In a memo on Monday, the prosecutors argued that Epstein poses an extreme flight risk, given his vast wealth and the seriousness of the charges. The 66-year-old financier faces potentially decades in prison if convicted. Epstein pleaded not guilty Monday at a hearing in front of U.S. Magistrate Judge Henry Pitman. He will remain in custody at least until Thursday, when the judge will hold a bail hearing.

Epstein was accused of similar offenses more than a decade ago in Florida. In a plea agreement that has come under wide condemnation, he was allowed to plead guilty to state prostitution charges in exchange for a sentence of 13 months in a local facility. He and his alleged accomplices were also granted immunity from federal prosecution.

The case received renewed scrutiny thanks to a Miami Herald investigation published in November, which highlighted the unusually lenient terms of the arrangement.
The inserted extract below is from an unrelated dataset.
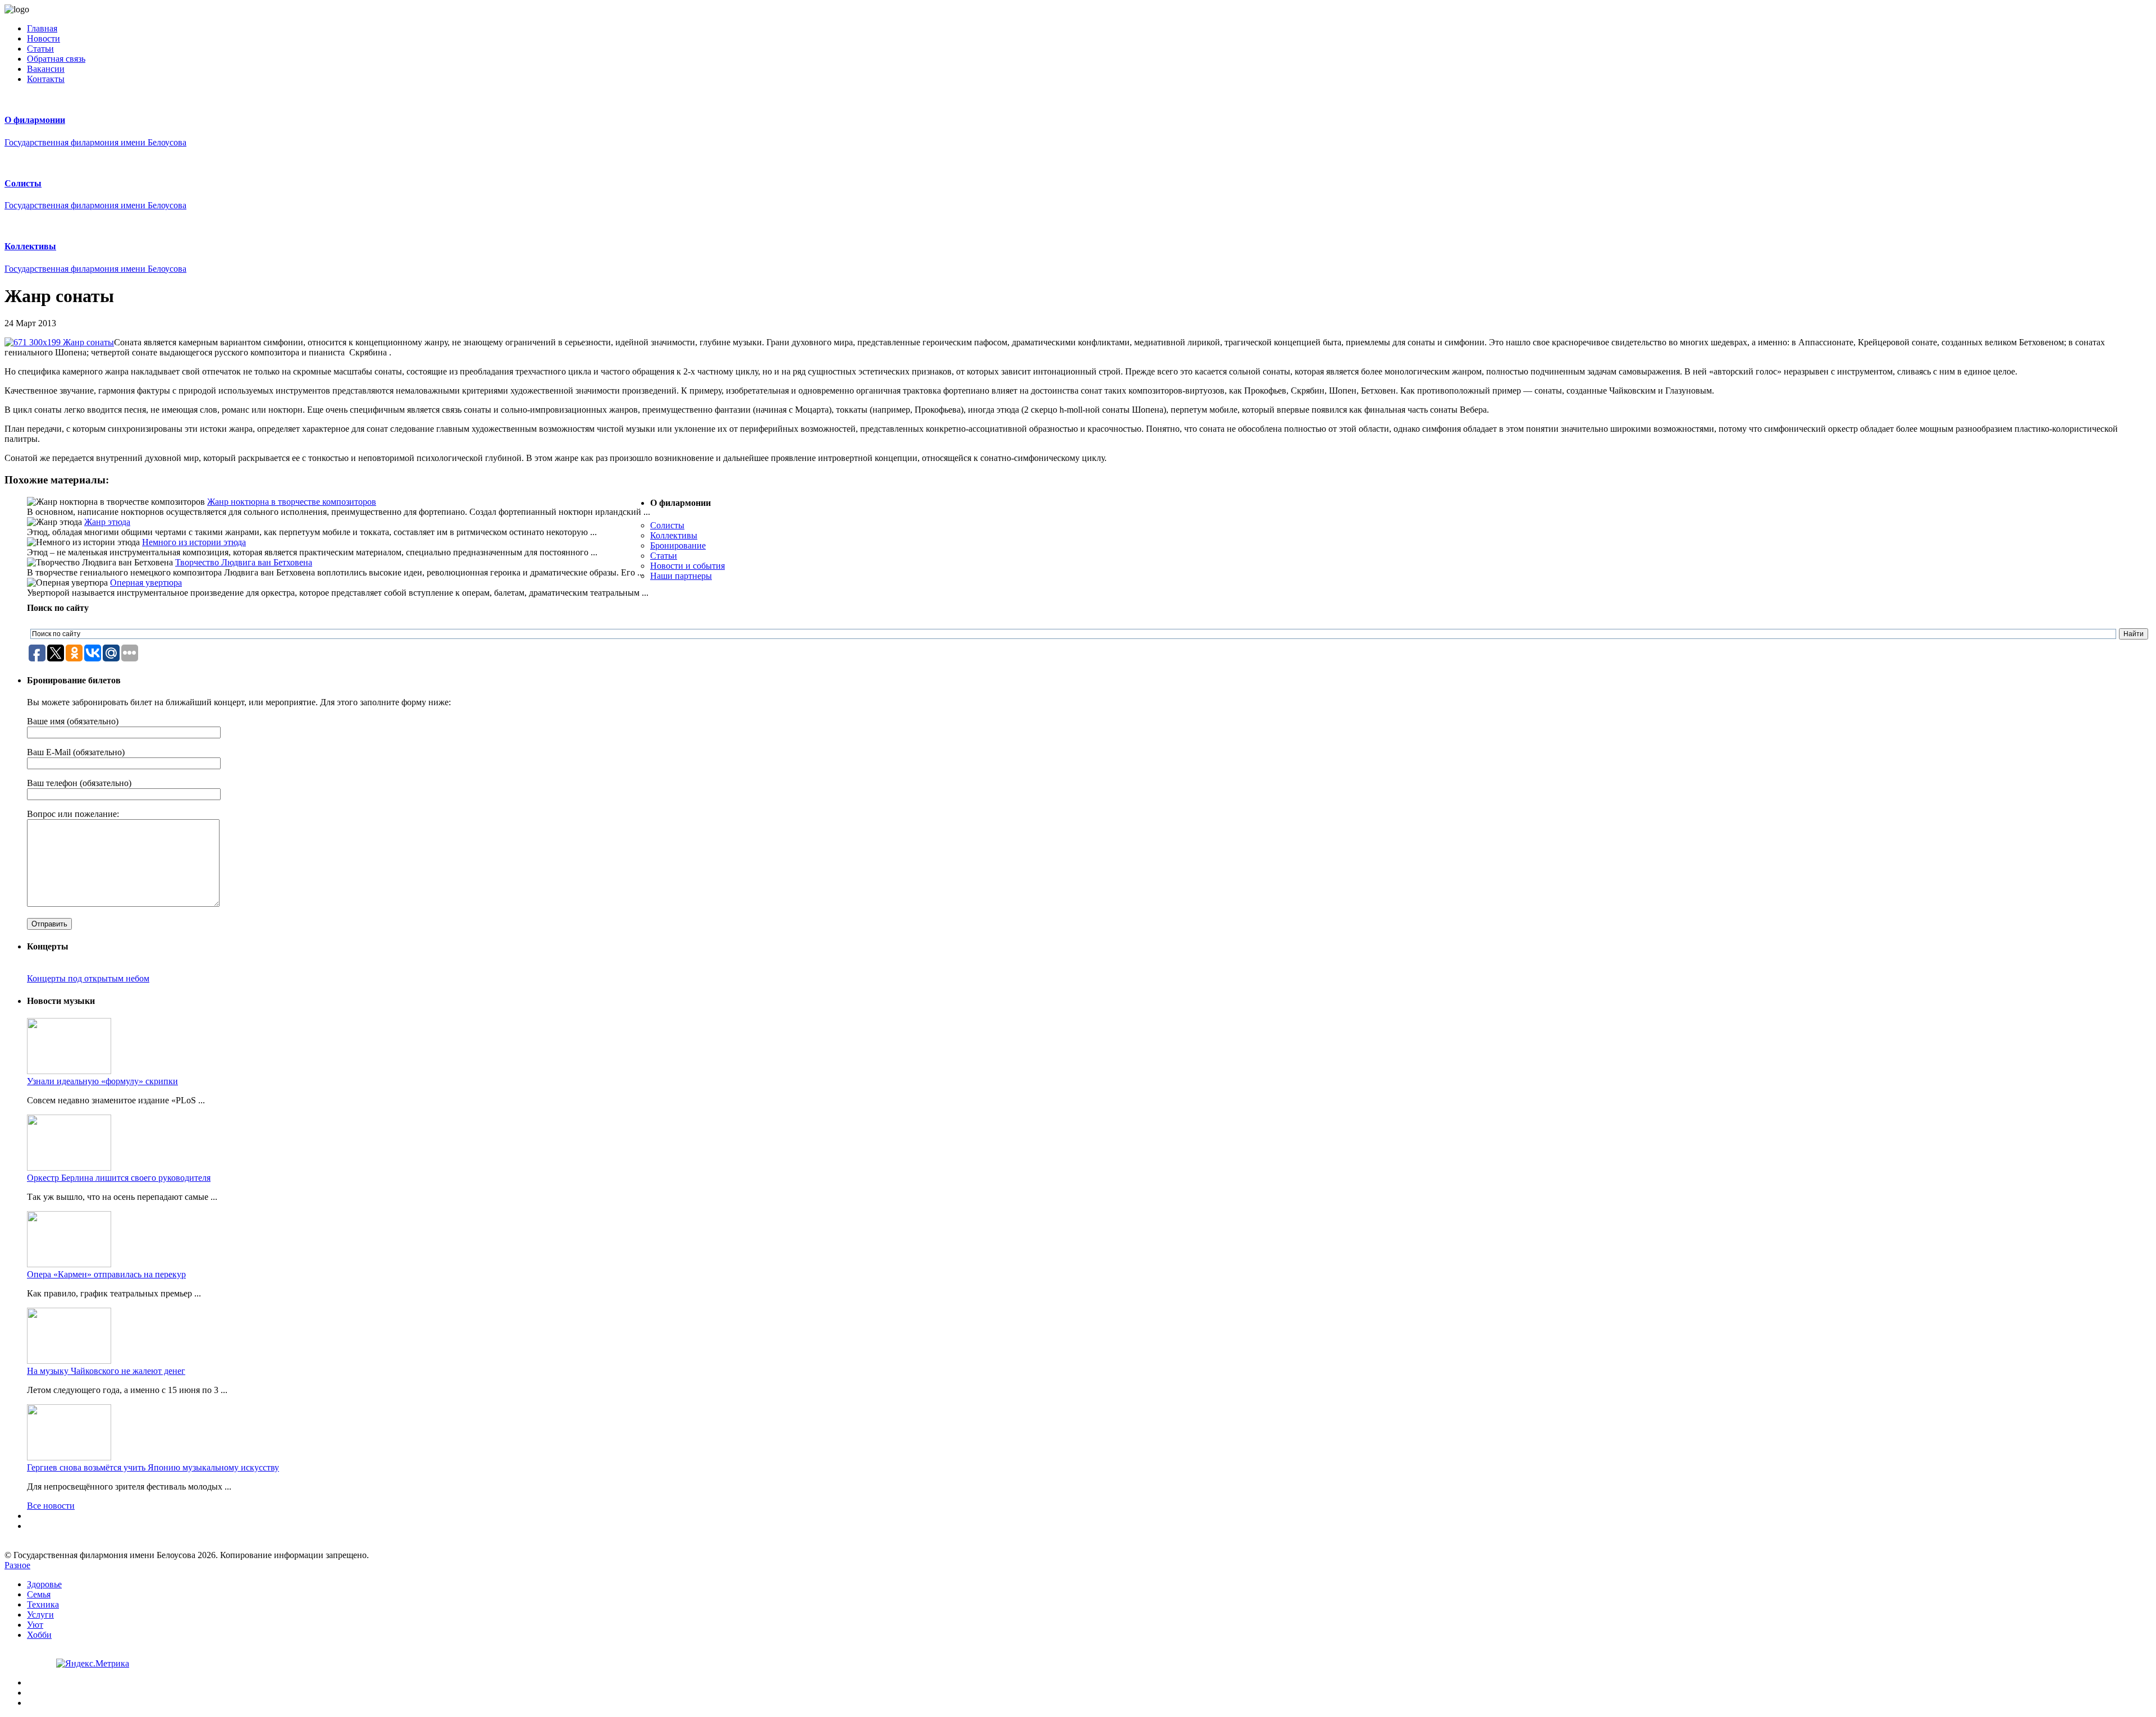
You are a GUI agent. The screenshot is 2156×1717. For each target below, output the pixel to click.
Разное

Epstein was arrested on Saturday afternoon at Teterboro Airport in New Jersey, and is being held at New York’s Metropolitan Correctional Center. In an indictment unsealed on Monday, Epstein is accused of luring girls as young as 14 to his Upper East Side mansion between 2002 and 2005, and paying them hundreds of dollars for “massages.” The government alleges that Epstein would have the girls undress and touch them sexually, and would also masturbate. The girls were also paid to recruit other girls to come to his home, according to the indictment.
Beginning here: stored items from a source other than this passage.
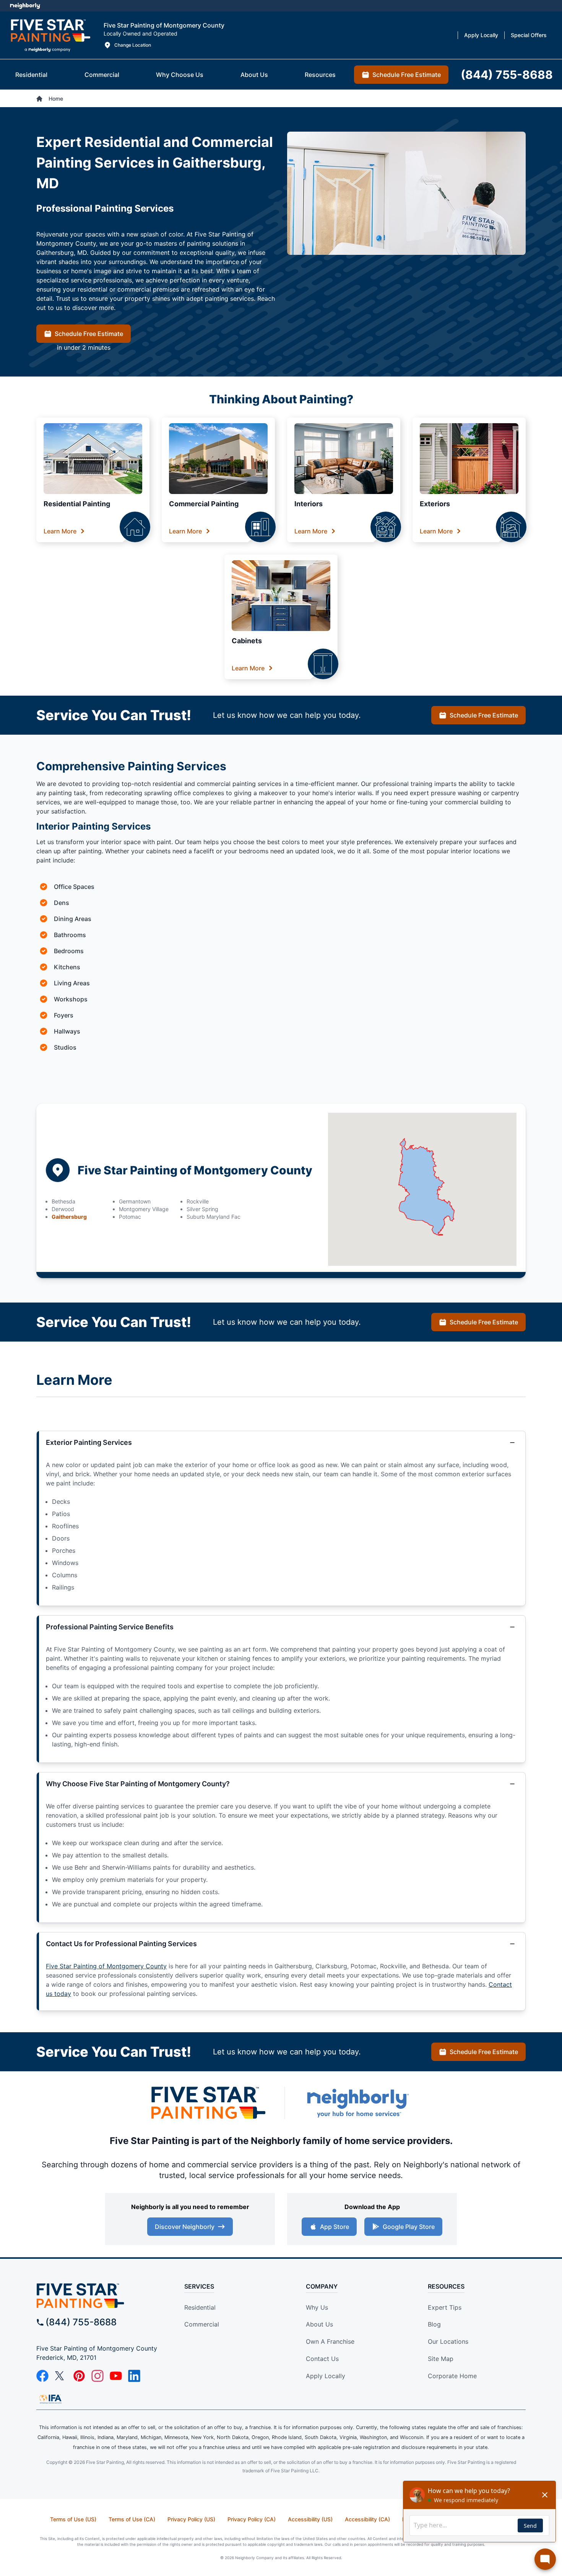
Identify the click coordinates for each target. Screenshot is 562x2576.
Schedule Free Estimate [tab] (406, 74)
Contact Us (322, 2358)
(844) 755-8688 (81, 2322)
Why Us (317, 2307)
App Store (334, 2226)
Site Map (440, 2358)
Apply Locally (325, 2376)
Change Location (132, 45)
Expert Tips (444, 2307)
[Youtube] (116, 2376)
In a bail memorandum on Monday, prosecutors argued that the new charges are not barred by the Florida plea agreement. The government argues that the agreement applied only to conduct in Florida, and does not preclude charges from the U.S. Attorney’s Office in New York, which was not a party to the agreement.

Epstein’s attorneys argue that the government is seeking to back out of the deal.

“To us, this indictment is essentially a do-over,” said Epstein’s attorney, Reid Weingarten, in court on Monday, according to Courthouse News. “That should chill the blood of every defense attorney who negotiates a deal with the United States.”